AI-Tracker
本仓库旨在整理关于大语言模型(LLM)底层逻辑、**上下文工程 (Context Engineering)** 以及 **Model Context Protocol (MCP)** 协议的核心学习资源与实战路径。
claude mcp add --transport stdio twwch-ai-tracker node server.js \ --env LOG_LEVEL="info (optional)" \ --env MCP_CONFIG_PATH="path/to/mcp/config.json (optional)"
How to use
AI-Tracker is designed to act as an MCP server that coordinates tools, resources, and prompts to enable advanced context management and agent-like workflows. It leverages the MCP protocol to connect your LLM with external data sources and tooling, allowing you to fetch, store, and reason over assets such as local files, cloud assets, and scripted resources. The server is intended to be run alongside your LLM client so that requests can be mediated through the MCP layer, enabling structured tool invocation, resource retrieval, and prompt optimization across steps.
Once running, you can interact with AI-Tracker through its MCP-compliant endpoints to load and select relevant resources, issue tool calls, and manage long-running tasks.
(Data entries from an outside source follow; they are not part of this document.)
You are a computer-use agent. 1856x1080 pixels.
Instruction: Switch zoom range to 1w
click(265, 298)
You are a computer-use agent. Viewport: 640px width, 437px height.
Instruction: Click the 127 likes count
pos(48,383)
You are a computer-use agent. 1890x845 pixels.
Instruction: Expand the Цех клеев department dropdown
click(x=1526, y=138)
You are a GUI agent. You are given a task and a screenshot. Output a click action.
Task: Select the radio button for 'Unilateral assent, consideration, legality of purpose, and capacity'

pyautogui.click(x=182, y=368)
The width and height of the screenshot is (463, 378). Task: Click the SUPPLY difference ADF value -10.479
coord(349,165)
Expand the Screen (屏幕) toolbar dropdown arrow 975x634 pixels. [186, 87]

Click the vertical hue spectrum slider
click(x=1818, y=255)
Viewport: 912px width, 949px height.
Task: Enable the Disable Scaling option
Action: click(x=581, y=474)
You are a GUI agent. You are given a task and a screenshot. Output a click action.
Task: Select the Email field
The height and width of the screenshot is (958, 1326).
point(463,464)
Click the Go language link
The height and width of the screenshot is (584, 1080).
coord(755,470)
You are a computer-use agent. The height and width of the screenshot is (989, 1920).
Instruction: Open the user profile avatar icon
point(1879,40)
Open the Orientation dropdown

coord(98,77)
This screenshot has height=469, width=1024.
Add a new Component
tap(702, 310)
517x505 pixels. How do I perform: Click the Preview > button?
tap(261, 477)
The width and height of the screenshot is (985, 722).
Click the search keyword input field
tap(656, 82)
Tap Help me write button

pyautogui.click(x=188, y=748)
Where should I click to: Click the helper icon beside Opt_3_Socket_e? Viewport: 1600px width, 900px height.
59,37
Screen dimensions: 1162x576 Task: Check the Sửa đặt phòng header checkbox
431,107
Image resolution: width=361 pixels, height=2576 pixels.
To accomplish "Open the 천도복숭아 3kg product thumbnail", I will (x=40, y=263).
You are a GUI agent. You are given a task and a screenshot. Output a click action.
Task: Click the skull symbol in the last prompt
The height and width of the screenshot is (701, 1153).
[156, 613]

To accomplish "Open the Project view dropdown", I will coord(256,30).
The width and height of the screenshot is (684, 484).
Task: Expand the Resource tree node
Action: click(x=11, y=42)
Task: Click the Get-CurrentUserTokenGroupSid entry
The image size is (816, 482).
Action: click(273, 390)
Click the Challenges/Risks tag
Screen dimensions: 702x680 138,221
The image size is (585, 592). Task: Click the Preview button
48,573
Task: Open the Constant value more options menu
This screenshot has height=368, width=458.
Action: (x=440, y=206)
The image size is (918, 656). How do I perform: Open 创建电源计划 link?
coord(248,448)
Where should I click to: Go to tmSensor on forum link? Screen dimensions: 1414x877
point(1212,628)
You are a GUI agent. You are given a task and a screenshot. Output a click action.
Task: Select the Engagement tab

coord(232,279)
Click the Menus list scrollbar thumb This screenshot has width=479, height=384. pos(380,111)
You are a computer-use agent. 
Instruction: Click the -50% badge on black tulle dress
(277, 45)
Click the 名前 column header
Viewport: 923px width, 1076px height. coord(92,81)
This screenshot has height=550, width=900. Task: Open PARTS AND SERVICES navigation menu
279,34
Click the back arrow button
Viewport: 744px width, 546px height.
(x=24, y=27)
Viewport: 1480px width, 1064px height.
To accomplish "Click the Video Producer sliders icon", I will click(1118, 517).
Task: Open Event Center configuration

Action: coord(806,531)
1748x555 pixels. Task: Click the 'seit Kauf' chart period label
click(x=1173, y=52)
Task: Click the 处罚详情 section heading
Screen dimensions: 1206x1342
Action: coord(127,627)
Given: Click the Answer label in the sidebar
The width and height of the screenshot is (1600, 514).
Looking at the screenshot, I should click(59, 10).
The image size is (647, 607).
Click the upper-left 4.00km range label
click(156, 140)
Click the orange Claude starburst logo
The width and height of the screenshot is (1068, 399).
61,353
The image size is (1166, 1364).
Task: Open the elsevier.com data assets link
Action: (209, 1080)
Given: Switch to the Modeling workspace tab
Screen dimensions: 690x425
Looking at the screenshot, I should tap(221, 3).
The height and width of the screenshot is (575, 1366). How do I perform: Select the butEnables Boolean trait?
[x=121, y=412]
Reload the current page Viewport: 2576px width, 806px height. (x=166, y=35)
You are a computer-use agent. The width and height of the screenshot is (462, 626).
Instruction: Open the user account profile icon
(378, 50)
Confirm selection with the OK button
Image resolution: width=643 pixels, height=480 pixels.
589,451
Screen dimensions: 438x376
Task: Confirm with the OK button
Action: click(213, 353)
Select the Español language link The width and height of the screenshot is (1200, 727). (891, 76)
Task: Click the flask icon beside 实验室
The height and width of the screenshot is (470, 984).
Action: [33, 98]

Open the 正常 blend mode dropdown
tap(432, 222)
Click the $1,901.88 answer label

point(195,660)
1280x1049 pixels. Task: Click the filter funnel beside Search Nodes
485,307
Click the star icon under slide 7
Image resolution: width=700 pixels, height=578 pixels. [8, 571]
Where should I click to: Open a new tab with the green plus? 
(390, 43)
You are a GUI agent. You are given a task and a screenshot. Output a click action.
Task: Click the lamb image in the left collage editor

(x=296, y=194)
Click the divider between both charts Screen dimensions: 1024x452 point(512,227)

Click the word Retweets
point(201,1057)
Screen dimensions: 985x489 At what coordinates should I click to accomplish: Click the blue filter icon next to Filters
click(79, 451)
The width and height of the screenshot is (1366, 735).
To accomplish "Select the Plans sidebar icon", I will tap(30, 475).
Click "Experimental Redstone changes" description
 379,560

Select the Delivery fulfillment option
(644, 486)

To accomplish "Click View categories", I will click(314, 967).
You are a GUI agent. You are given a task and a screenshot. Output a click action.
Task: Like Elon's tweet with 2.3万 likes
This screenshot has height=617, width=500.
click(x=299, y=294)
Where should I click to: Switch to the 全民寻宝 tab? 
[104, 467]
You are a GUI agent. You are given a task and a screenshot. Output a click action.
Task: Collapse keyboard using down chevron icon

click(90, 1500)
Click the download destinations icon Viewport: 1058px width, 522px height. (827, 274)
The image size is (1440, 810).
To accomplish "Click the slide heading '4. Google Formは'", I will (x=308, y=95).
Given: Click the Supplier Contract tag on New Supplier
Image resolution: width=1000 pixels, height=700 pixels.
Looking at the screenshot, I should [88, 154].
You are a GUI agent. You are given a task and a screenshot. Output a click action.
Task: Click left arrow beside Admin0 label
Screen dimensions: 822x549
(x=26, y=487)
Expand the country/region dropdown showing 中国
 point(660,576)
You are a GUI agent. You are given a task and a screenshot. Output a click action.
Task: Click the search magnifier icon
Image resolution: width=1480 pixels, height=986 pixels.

The three core MCP elements—Tools, Resources, and Prompts—are exposed to the LLM, which can request specific actions (e.g., read a file, query a remote asset, or execute a script) while the MCP layer handles context partitioning, caching, and isolation as needed. Use the inspector or debugging utilities described in the docs to monitor call lifecycles and ensure that prompts stay within the Goldilocks Zone for efficient token usage.
How to install
Prerequisites:
- Node.js installed (Recommended LTS version)
- NPM or PNPM for dependency management
- Access to the repository with MCP server code (or a ready-made server.js entry point)
Step-by-step:
-
Clone the repository
- git clone https://github.com/example/twwch-ai-tracker.git
- cd twwch-ai-tracker
-
Install dependencies
- npm install // or if using PNPM
- pnpm install
-
Configure MCP server (optional)
- Create a config file at ./config/mcp.config.json if your setup requires explicit paths or environment toggles
- Example: { "mcpServers": { "AI-Tracker": { "command": "node", "args": ["server.js"], "env": { "MCP_CONFIG_PATH": "/absolute/path/to/mcp/config.json", "LOG_LEVEL": "info" } } } }
-
Start the server
- npm run start
- or node server.js
-
Verify the server is running
- Check console output for a listening/ready message
- Send a basic MCP request to ensure tooling and resources load correctly
-
Integrate with your LLM client
- Point your MCP-enabled client at the server’s endpoint and begin issuing Tool/Resource/Prompt interactions as described in the MCP docs.
Additional notes
Tips:
- If you encounter token overflows, leverage the MCP Select/Compress/Isolate strategies to reduce prompt size and cache frequently used resources.
- Use the MCP Inspector or equivalent debugging tool to trace the lifecycle of calls and identify bottlenecks in resource loading or tool execution.
- Environment variables can control logging verbosity and paths to assets; keep sensitive data out of logs by using appropriate log levels and secret management.
- Ensure that file-based resources use absolute paths or well-defined relative paths to avoid mismatch in runtime environments (dev vs prod).
- Regularly update dependencies and pin versions to avoid breaking changes in MCP tooling.